T. Collins, a witness for defendant, testified that he was custodian of the hospital; that he was called to room No. 208 the night of the accident and saw the lamp; that the insulation was broken off of the switch that turned the light on; that a person attempting to turn the light on would receive a terrible shock.

[6] Where the duty exists to inspect and maintain property in a safe condition, the presence of a conspicuous defect or dangerous condition of the appliances which has existed for a considerable length of time will create a presumption of constructive notice thereof. (Roberts v. Pacific Gas Electric Co., 102 Cal.App. 422 [283 P. 353]; Linforth v.San Francisco Gas Electric Co., 156 Cal. 58 [103 P. 320, 19 Ann. Cas. 1230].) Section 2332 of the Civil Code provides that: "As against a principal, both principal and agent are deemed to have notice of whatever either has notice of. . . ." (1 Cal. Jur. 847.) Therefore if appellant or its agents had knowledge of the defective condition of the lamp, or by the exercise of reasonable care would have known of such defective condition, appellant was guilty of negligence. (Ocean Steamship Co. v. Matthews,86 Ga. 418 [12 S.E. 632]; Paine v. Eastern R. Co. of Minnesota,91 Wis. 340 [64 N.W. 1005]; Illinois Central R.R. Co. v.Behrens, 208 Ill. 20 [69 N.E. 796].) There is evidence from which *249 the jury could conclude that this defect in the lamp existed for two or three days before the accident, and that the defect was patent and obvious. Ordinarily the question of whether or not due care has been exercised to inspect electric equipment to discover defects in the appliances is a matter to be determined by the jury. (Roberts v.
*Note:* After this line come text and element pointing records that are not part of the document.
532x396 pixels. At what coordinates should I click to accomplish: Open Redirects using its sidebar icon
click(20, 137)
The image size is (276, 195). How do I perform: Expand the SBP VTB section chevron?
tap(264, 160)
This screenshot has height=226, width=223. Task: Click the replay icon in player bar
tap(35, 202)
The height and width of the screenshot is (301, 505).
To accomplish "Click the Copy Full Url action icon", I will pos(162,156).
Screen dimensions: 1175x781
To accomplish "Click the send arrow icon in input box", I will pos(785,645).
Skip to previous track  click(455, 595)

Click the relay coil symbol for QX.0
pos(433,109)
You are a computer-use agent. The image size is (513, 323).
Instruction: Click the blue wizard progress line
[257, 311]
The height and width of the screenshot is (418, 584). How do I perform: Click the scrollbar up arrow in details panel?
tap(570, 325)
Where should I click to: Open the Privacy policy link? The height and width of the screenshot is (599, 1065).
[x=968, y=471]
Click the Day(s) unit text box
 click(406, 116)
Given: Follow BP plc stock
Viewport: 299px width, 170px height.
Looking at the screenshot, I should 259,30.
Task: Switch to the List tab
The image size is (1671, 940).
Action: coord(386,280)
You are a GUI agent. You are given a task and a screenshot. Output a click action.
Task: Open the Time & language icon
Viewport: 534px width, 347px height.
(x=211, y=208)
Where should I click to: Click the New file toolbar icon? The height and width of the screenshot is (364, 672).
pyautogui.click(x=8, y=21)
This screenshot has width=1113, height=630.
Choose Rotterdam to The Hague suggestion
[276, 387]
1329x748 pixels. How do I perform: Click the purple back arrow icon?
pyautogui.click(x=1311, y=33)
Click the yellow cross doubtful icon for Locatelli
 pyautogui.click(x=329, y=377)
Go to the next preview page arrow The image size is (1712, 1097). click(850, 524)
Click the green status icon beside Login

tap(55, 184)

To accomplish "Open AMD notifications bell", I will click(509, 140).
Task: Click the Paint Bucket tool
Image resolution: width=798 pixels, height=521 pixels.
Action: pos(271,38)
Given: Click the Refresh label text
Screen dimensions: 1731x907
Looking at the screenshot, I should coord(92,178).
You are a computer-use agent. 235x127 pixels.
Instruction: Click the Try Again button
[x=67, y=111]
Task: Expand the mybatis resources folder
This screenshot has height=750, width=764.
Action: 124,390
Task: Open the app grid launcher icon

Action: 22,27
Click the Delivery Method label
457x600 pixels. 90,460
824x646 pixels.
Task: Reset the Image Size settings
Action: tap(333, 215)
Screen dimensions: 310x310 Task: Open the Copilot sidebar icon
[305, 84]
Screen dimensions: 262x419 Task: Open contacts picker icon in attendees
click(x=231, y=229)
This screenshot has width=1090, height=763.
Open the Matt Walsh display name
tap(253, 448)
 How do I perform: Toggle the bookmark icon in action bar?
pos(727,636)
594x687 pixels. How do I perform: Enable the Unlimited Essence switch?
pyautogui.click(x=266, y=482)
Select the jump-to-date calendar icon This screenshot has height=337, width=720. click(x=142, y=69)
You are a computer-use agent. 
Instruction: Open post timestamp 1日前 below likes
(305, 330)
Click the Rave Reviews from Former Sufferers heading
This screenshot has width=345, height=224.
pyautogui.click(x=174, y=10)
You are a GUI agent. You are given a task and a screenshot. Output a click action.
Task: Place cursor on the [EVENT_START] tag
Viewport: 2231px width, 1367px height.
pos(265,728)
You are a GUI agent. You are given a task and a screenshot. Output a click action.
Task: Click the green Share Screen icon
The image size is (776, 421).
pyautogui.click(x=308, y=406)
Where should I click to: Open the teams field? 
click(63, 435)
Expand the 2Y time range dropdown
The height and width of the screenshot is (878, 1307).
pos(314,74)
Pacific Gas Electric Co., supra; 9 R.C.L. 1218; 1 Joyce on Electric Law, p. 726.) We are of the opinion that there was sufficient evidence to support the verdict of the jury finding appellant guilty of negligence.

[7] Appellant also contends that the verdict in favor of Mrs. Baker is excessive. She was fifty-one years of age at the time of the accident and had an expectancy of life of nineteen years. She received a third degree burn to her right hand. It was necessary to amputate her little finger and remove some of the bones in the hand, which has impaired its usefulness one-half to three-fourths. She also received a very severe electric shock which has resulted in seriously affecting her nervous system. Prior to receiving the injury she did her household work and her own sewing, played the trombone, accordion and piano, and did designing and painting. Since the accident she has been unable to do any of these things, nor will she be able to do them in the future. At the time the injury was inflicted she suffered great pain and still suffers pain to an extent. [8] The amount of damages is committed to the sound discretion of the jury, and next, to the discretion of the judge of the trial court who, in ruling upon the motion for new trial, may consider the evidence anew and set aside the verdict if it is not just. Upon appeal the decision of the trial court and the jury on the subject cannot be set aside unless the verdict is so plainly and outrageously excessive as to suggest at first blush, passion or prejudice or corruption on the part of the jury. (Hale v. San BernardinoValley Traction Co., 156 Cal. 713 [106 P. 83]; Lahti v.McMenamin, 204 Cal. 415 [268 P. 644].) We cannot say under the conditions shown to exist in this case that the verdict is excessive.

Appellant complains of the action of the trial court in refusing to give certain instructions asked by it. We have examined the instructions and are of the opinion that those given by the court fully and fairly submitted the issues to *250 the jury, and that no error was committed by the court in refusing to give the said instructions asked by appellant.

The judgments are affirmed.

A petition for a rehearing of this cause was denied by the District Court of Appeal on August 10, 1933, and an application by appellant to have the cause heard in the Supreme Court, after judgment in the District Court of Appeal, was denied by the Supreme Court on September 6, 1933.